The African Studies Gallery has set itself the goal of offering the Israeli public new and varied ways of looking at the different African cultures and their artistic richness. The gallery functions as a non selling gallery. Without a permanent collection, but with in-depth exhibitions, it is the only exhibition space in Israel that presents both traditional and contemporary African work.
As a not-for-profit organisation, the gallery does not need to adapt its choices to an accepted Western art market tastes and conventions. It brings to Western audiences original African work that reflects artistic expression, styles that are also relevant to Africans themselves, and serves as a platform to expose African artists who have not yet been exhibited in the West.
The curatorship in the gallery seeks to offer mediation between different and equal cultures. Attempting to place African creativity within a living context can stimulate critical thinking that challenges common assumptions about the continent, its inhabitants and their cultural heritage. The exhibitions in the gallery seek to raise questions about art, modernism, authenticity and even the question of who is an artist. In doing so, the gallery serves as a laboratory for presenting and examining ideas no less than the works of art themselves, and offers the kind of reading which, unlike ethnography frozen in time, produces art history.

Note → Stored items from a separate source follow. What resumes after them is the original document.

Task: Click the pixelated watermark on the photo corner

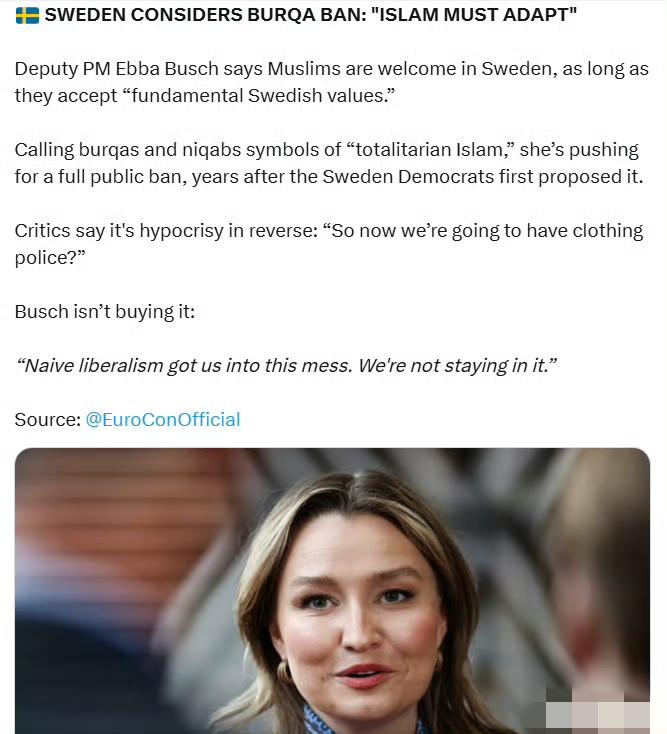Action: click(x=598, y=717)
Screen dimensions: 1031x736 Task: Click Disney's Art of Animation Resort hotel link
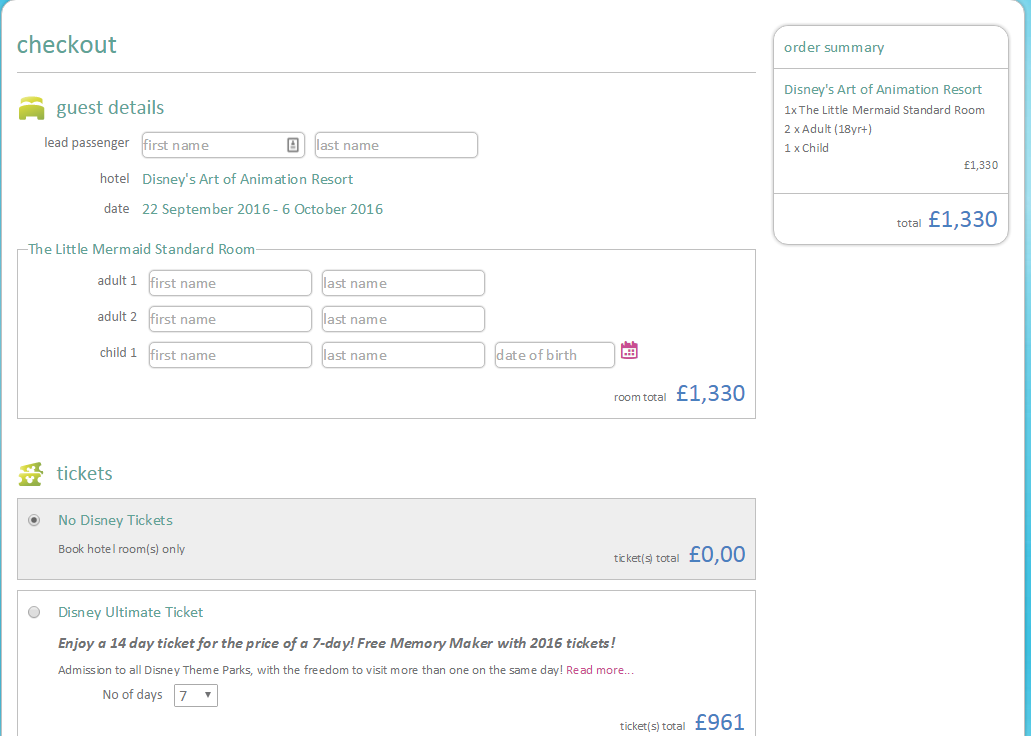[248, 179]
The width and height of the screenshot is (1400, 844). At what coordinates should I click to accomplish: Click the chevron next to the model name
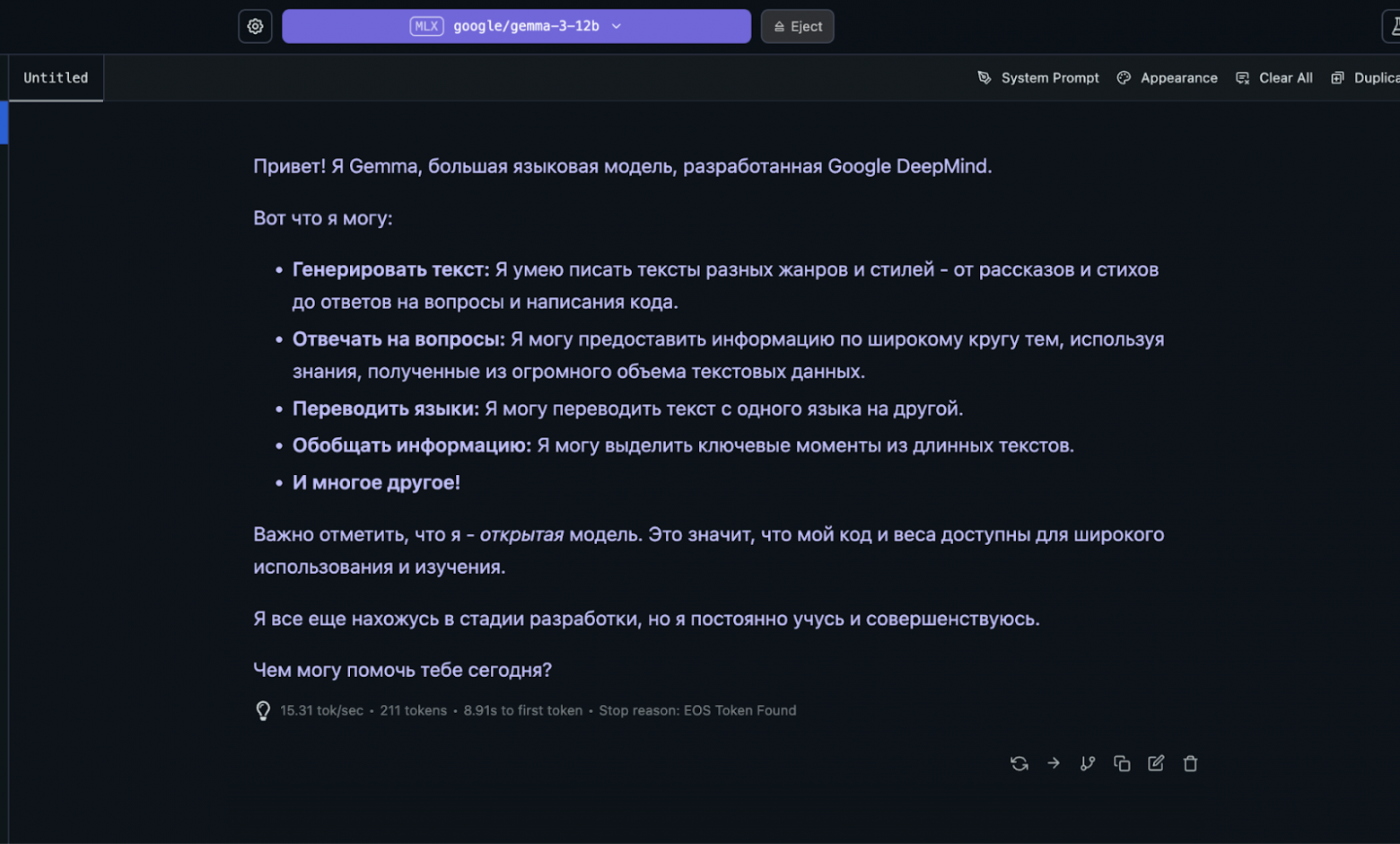(x=616, y=26)
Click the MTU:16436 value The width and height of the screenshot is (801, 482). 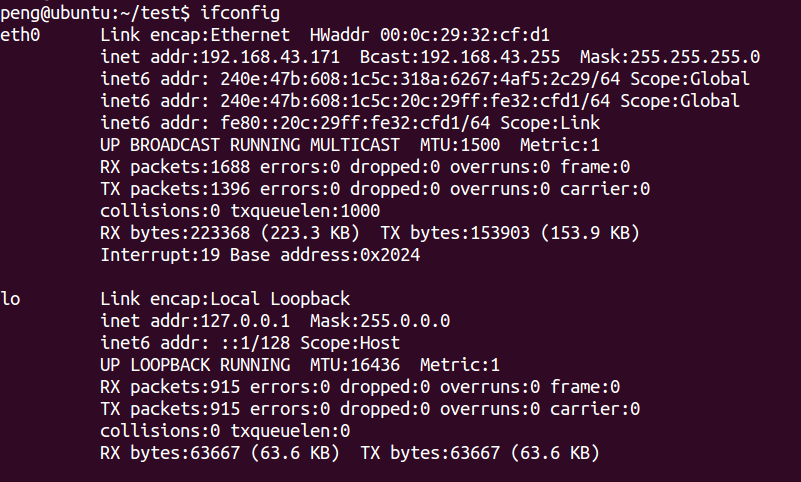pyautogui.click(x=355, y=365)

Accordingly, the gallery encourages collaborations between Israeli and African artists, promotes mutual learning by supporting academic research, student exchanges and preserving traditional creative techniques and styles. This approach that supports projects and promotes creative skills, encourages women of African origin to learn and create in order to make a living. Residency scholarships for independent artists, are an integral part of the gallery's activities.